**Exercise aim:** Convert the lines of the items below into a JSON list of strings, one string per line, omitting blank lines and leaving the pictures out.

==== Provided records ====

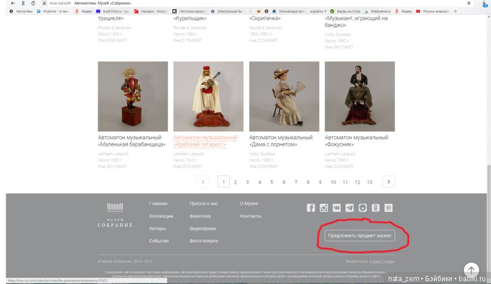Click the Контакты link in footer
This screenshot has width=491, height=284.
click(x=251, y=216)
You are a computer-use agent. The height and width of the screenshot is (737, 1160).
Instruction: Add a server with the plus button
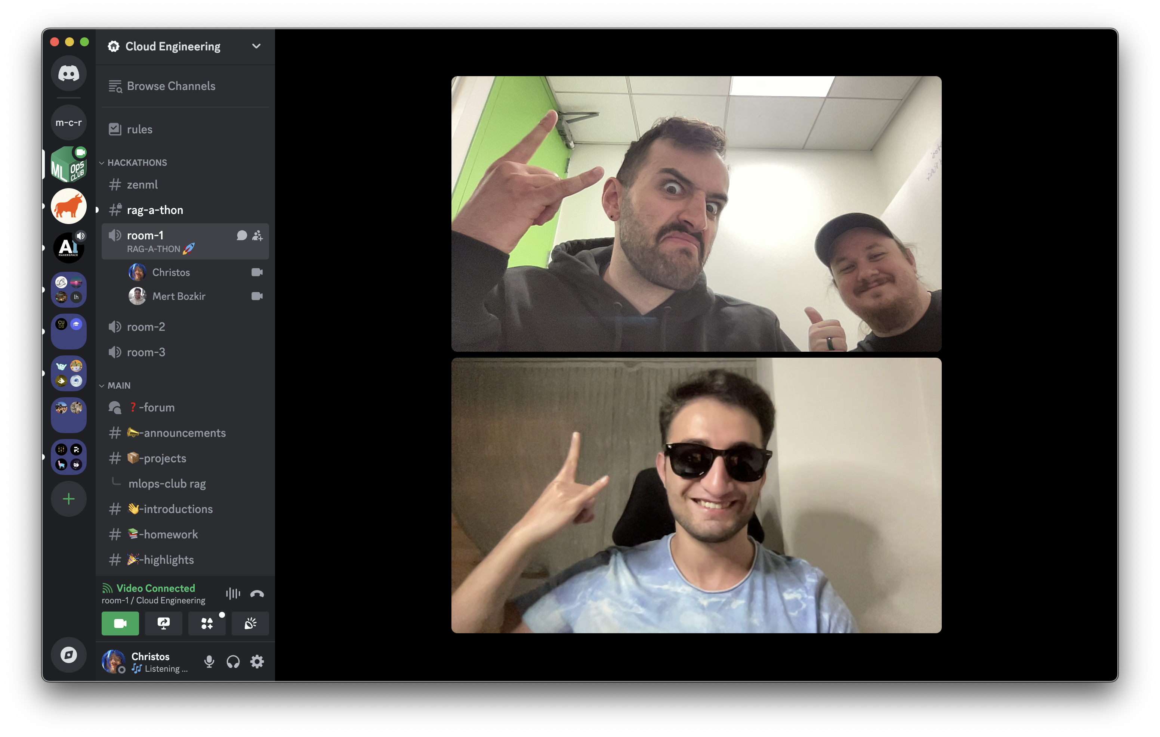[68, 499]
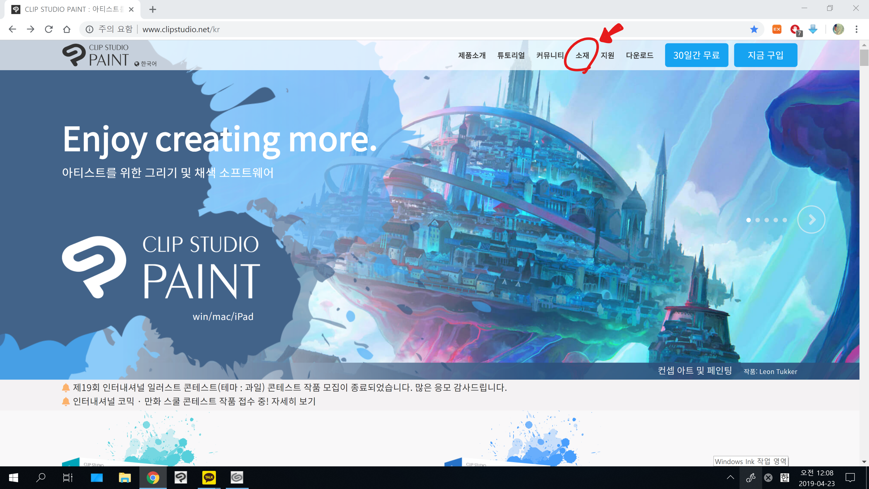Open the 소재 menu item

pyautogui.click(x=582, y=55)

====

**The completed task:**
[
  "Click the Контакты link in footer",
  "This screenshot has width=491, height=284.",
  "click(x=251, y=216)",
  "You are a computer-use agent. The height and width of the screenshot is (737, 1160).",
  "Instruction: Add a server with the plus button",
  "[68, 499]",
  "Open the 소재 menu item",
  "pyautogui.click(x=582, y=55)"
]